Moving story of Queanbeyan’s Boer War memorial

Queanbeyan’s original Boer War memorial in Monaro Street, outside Byrne’s Royal Hotel…

Social historian and journalist NICHOLE OVERALL shares the story of Queanbeyan’s Boer War memorial and its long journey from Monaro Street to the Moore Park Memorial Rose Garden.

YOU can still make out the oddly-shaped indentation in the centre of the primary crossroad of Queanbeyan’s CBD where an unusual monument stood for more than 50 years.

…and where it now stands, in the Moore Park Memorial Rose Garden.

From resurrection to transplantation, the journey of the NSW town’s memorial to a brutal, almost three-year conflict in which Australia really didn’t have any quarrel, the South African Boer War, 1899-1902, is almost unknown.

On November 9, 1903 – 120 years ago – an “imposing” procession led by the town band (est 1871) with local members of the 1st Australian Light Horse joined by children from the Queanbeyan Superior Public School (1877), marched down Monaro Street to the cheers of a 350-odd throng.

The crowd attired in “Sunday best” milled excitedly around the front of Byrne’s Royal Hotel (of 1850) or gathered on the balconies of well-positioned two-storey establishments, jostling for the best view of the “striking” 12-foot high, banded column. 

Adorned with streamers and flanked by the district’s horse-drawn fire engine (the volunteer brigade formed in 1890), it was among the first – and forever few – of its kind throughout the country. Intended to honour the brave and the dead, so too was it a demonstration of the still small town’s progressive path.

Over a decade earlier, Queanbeyan had dashed a proposal to become one of the earliest regional centres to be electrified (coincidentally, Tamworth was first on November 9, 1888). 
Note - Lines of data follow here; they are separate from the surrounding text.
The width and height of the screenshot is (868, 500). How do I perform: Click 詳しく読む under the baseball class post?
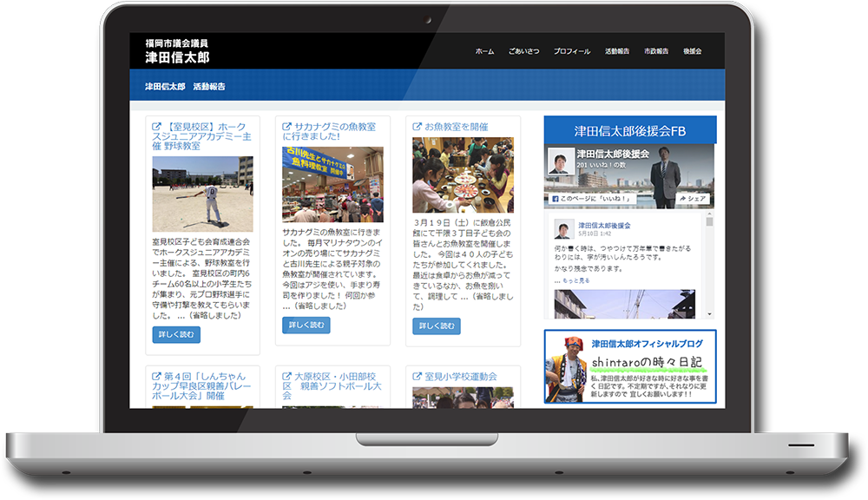pyautogui.click(x=176, y=334)

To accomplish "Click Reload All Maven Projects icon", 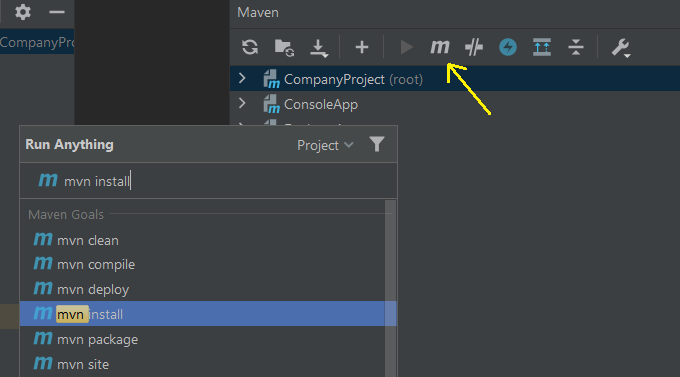I will coord(250,47).

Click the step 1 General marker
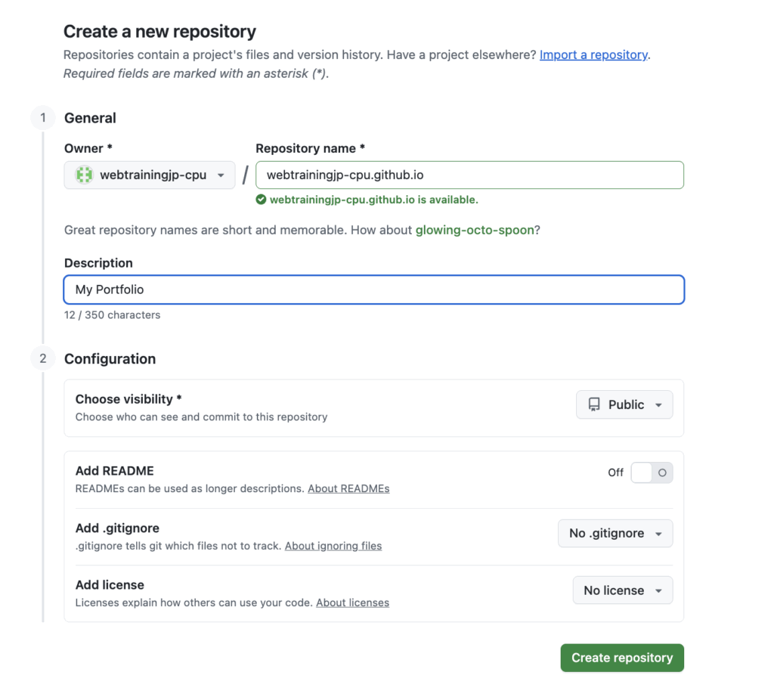[43, 118]
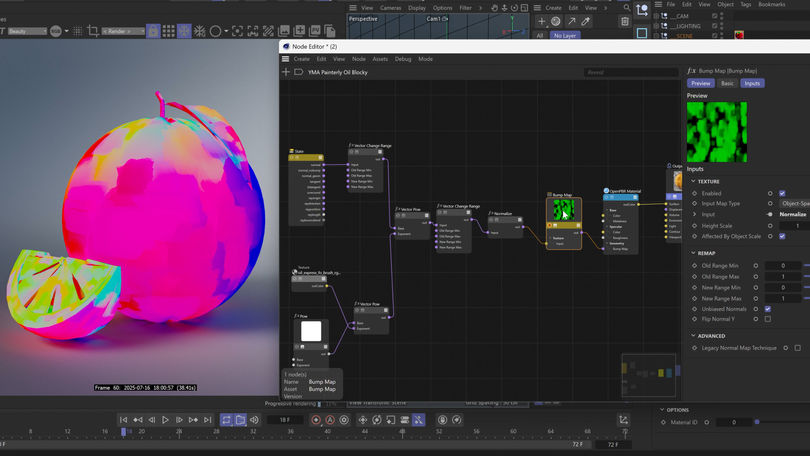Collapse the REMAP section
Screen dimensions: 810x456
click(x=694, y=254)
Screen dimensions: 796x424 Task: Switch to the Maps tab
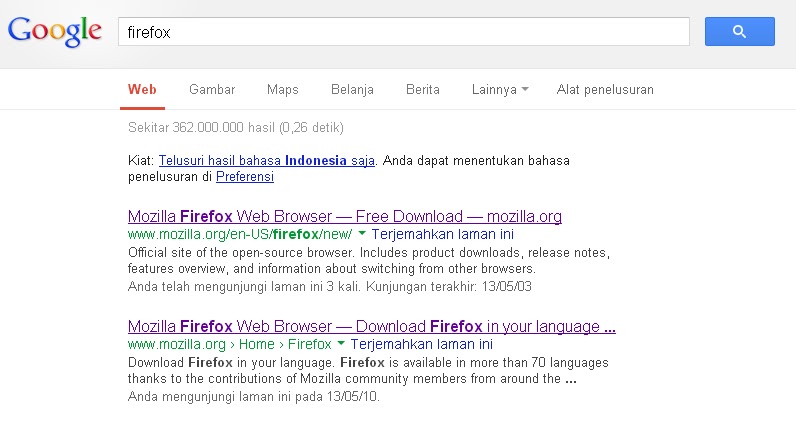(x=283, y=89)
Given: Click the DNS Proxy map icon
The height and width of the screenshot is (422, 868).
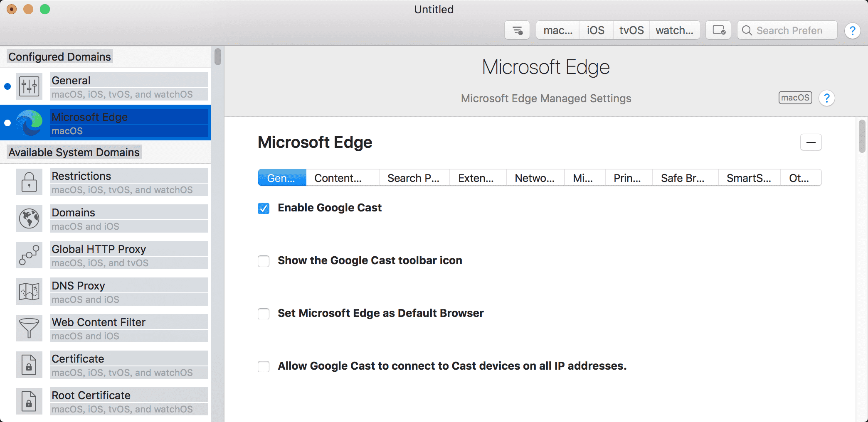Looking at the screenshot, I should pos(29,292).
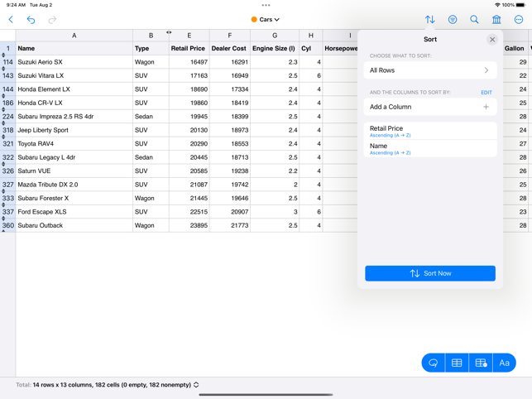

Instead, in 1903 illumination of its public spaces was limited to a few kerosene lamp posts (until 1920).

Funded by the community, the memorial’s dual function in lighting up the main intersection was another relatively rare occurrence.

Atop it was a platform bearing a large and ornate vapour gas lamp. A tank to supply it was buried deep beneath the hard-packed dirt of the main thoroughfare, accessed by a stone and timber tunnel constructed almost 20 years earlier.
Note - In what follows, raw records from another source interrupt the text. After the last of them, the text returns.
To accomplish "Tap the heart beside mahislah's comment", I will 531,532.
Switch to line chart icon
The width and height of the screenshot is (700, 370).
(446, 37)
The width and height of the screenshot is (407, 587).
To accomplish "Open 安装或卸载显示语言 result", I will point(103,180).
Among the esteemed guests present, grazier, future member for Queanbeyan (1906-1910) and decorated war hero, Major Granville Ryrie, of Michelago – one of 190 to enlist from the region (63 from Queanbeyan alone, making it one of the largest contingents in NSW).
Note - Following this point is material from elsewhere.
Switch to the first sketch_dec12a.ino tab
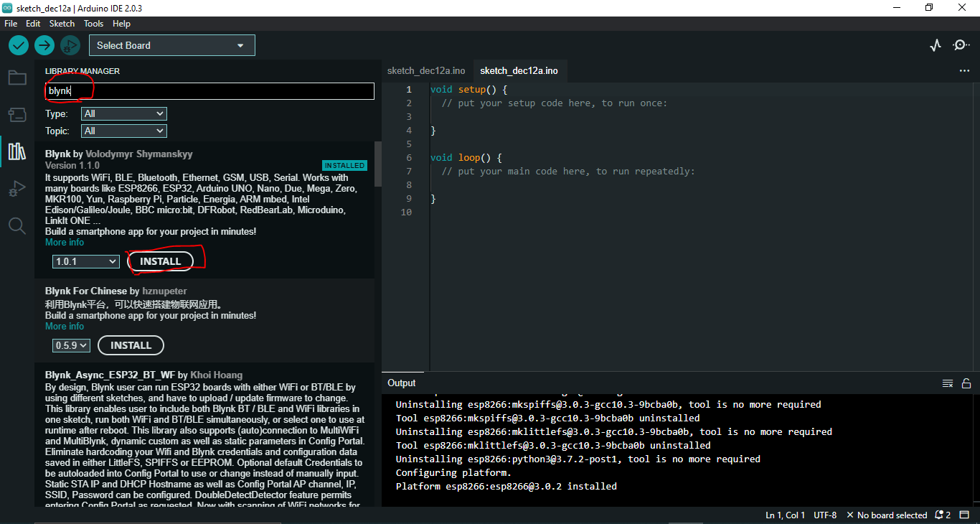 click(426, 70)
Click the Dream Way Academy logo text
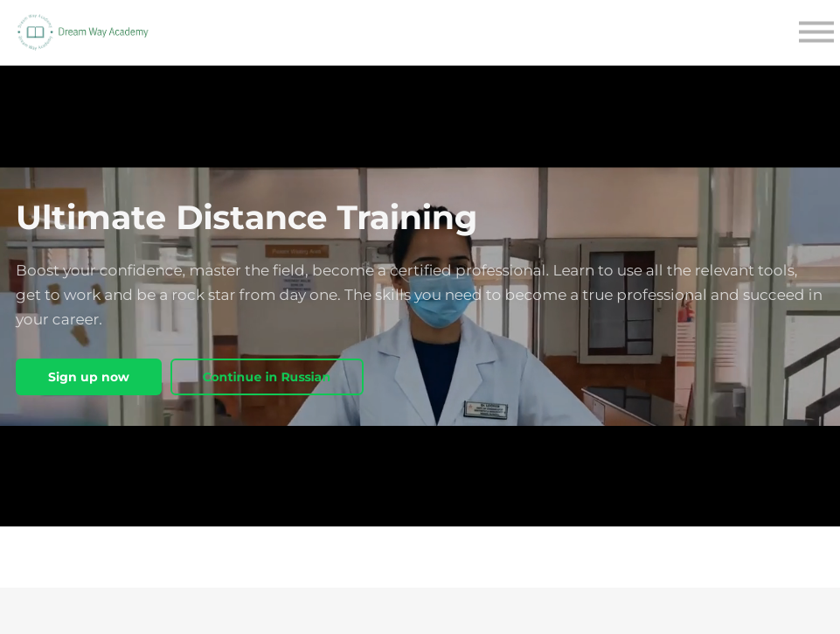The image size is (840, 634). coord(103,32)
Australia, as a frontier nation volunteering for a frontier war to aid Mother England in the pursuit of far-off lands and riches (in particular gold and diamonds), saw some 20,000 “citizen soldiers” pledge their service. 

For the skilled riders and crack shots, the appeal was adventure with a side serve of patriotism, evidenced in felt slouch hats buttoned up on one side with the badge of a rising sun; a practical allowance so as to shoulder a rifle without damaging the brim.

The unanimous outcome of a Queanbeyan public meeting had been for the district’s tribute to “bear the names of all the locals who participated in the war”. Only five though, would be etched for eternity on the marble plaque: among the 1000 or so to die or never be found.

Trooper James Swan, of Stony Creek (Carwoola) is one.

Twenty-four years old, his enlistment number was 56, his older brother Richard, 57.

Richard returned. James died in 1901 following a neck injury when his horse was shot from under him.

“One of Queanbeyan’s best known landmarks” would stand vigil to them all for just over half a century – until progress almost led to its demise. 

From the arrival of the town’s first Model T Ford in 1910 thanks to “Moore Bros, the pioneers of the motor car in Queanbeyan”, the central position had become a traffic hazard.

A 1935 controversial suggestion of replacing it with a clock tower was resisted (“must be kept sacrosanct”) but when hit by a truck in 1956, requiring a three-year restoration effort, nearly 10 years on, preservation was paramount.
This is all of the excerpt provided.